Kovacevic Makes NHL Debut

The absences also paved the way for Jonathan Kovacevic to make his NHL debut Thursday.

The 6-foot-4, 208-pound right-shot defender has played a key role for the Manitoba Moose this season, recording seven goals and seven assists for 14 points and a plus-11 rating in 32 games.

Kovacevic skated 10:21, registered one shot, and was even.

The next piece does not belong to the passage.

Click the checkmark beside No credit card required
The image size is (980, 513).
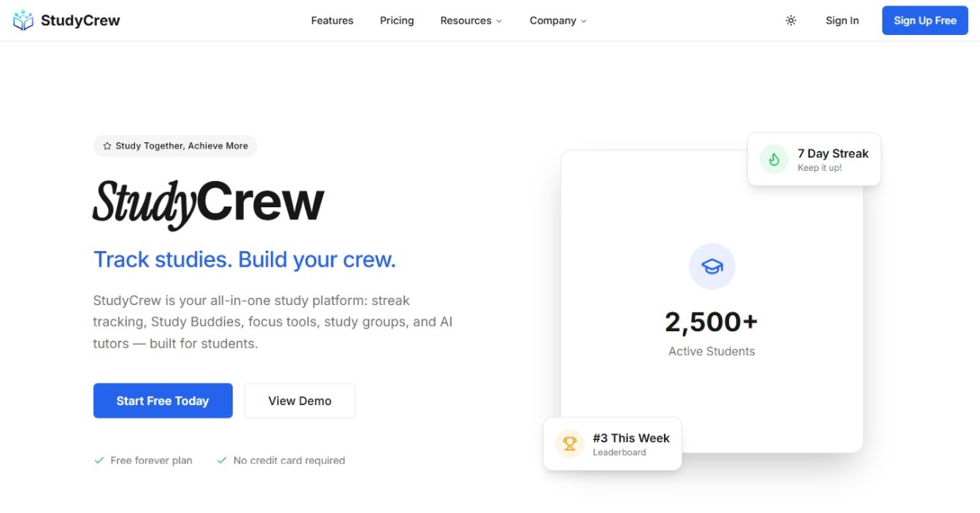[x=222, y=461]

It is hard to judge on such a small sample size in a game the Jets were obviously quite frustrated, but for the most part, the 24-year-old looked calm and confident in his reads.

His only major blemish came in the late stages of the first period when his clearing attempt up the middle was intercepted and led to a Canucks’ chance.

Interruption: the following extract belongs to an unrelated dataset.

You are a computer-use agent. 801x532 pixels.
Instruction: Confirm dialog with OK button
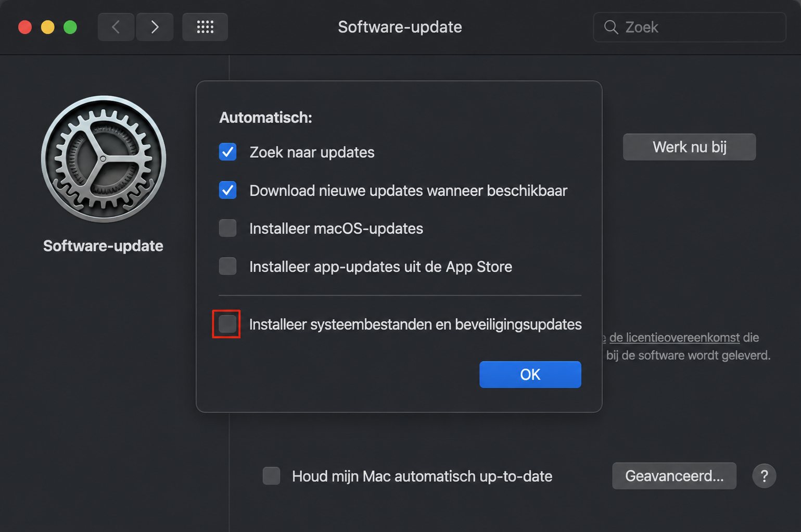coord(530,374)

Heinola Has Struggled In First Two Forays

A sizeable portion of “Jets’ Twitter” had been clamouring for more playing time for smooth-skating Finn Ville Heinola, who seems to have been overlooked on a number of different occasions this season.

Those wanting to see the 20-year-old 2020 first-rounder — who has two goals, 14 assists, and a plus-3 rating for the Manitoba Moose in 24 games— in action got their wish as he played in the Jets’ past pair of games.

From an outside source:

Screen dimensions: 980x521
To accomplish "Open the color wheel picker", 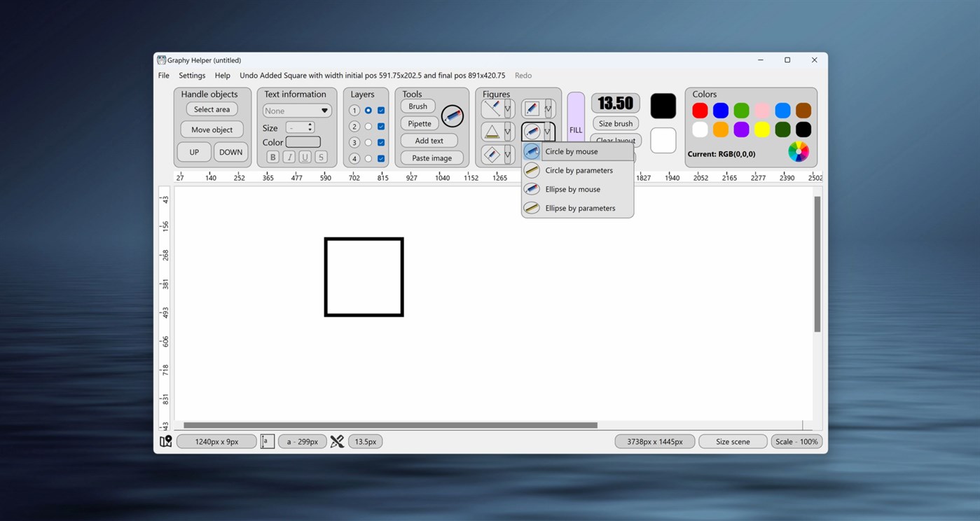I will pos(798,151).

Heinola struggled in his season debut Tuesday versus Panthers while paired with Nathan Beaulieu. He played 10:40, but looked rusty as his turnover led to Mason Marchment’s game-opening goal, a man got behind him for a breakaway at one point, and in the late second had to slash Sam Reinhart to save a goal.

Ville Heinola Winnipeg Jets
Top prospect Ville Heinola has played in the Jets’ past two games. (Jess Starr/The Hockey Writers)

Interim head coach Dave Lowry cut Heinola some slack in his Tuesday postgame comments, saying Heinola was thrust into action at the last minute (Morrissey didn’t enter COVID protocol until late afternoon) and hasn’t been with the team for a great amount of time.

In his encore against the Canucks, Heinola looked jittery and unsure of himself in 12:25 of ice time. Once again, he took a penalty (cross checking on Elias Petterson) and it led the game’s opening goal.

The Athletic’s Murat Ates, a keen observer as any, summed up Heinola’s play as such: “There is panic in Ville Heinola’s game right now that is outstripping his many gifts. He can and will be better — patience is the game — but no denying that a brilliant passer has some hot potato to his game at the moment.”

Ates is correct: Heinola hasn’t been good, but his talent levels and what he’s shown at the AHL level means there’s no need for panic.

Jets’ Skies Just Keep Getting More Turbulent

The Jets have a number of flaws that opponents are readily exploiting. They’ve lost six straight and are fading further out of the postseason conversation despite having 42 games remaining.

Related: Jets’ Inability to Hold Leads Looms Large In Winless Road Trip

They have not been a particularly resilient bunch, nor have they finished many of their Grade-A chances. Despite being hyper-talented on paper, they have been wholly disappointing and do not appear to be a team on the cusp of turning things around; they have, perhaps, reached rock bottom.

The depleted defence and lack of back-end chemistry are just two more things they’ll have to overcome if they want to stop this once-promising season from going down the drain.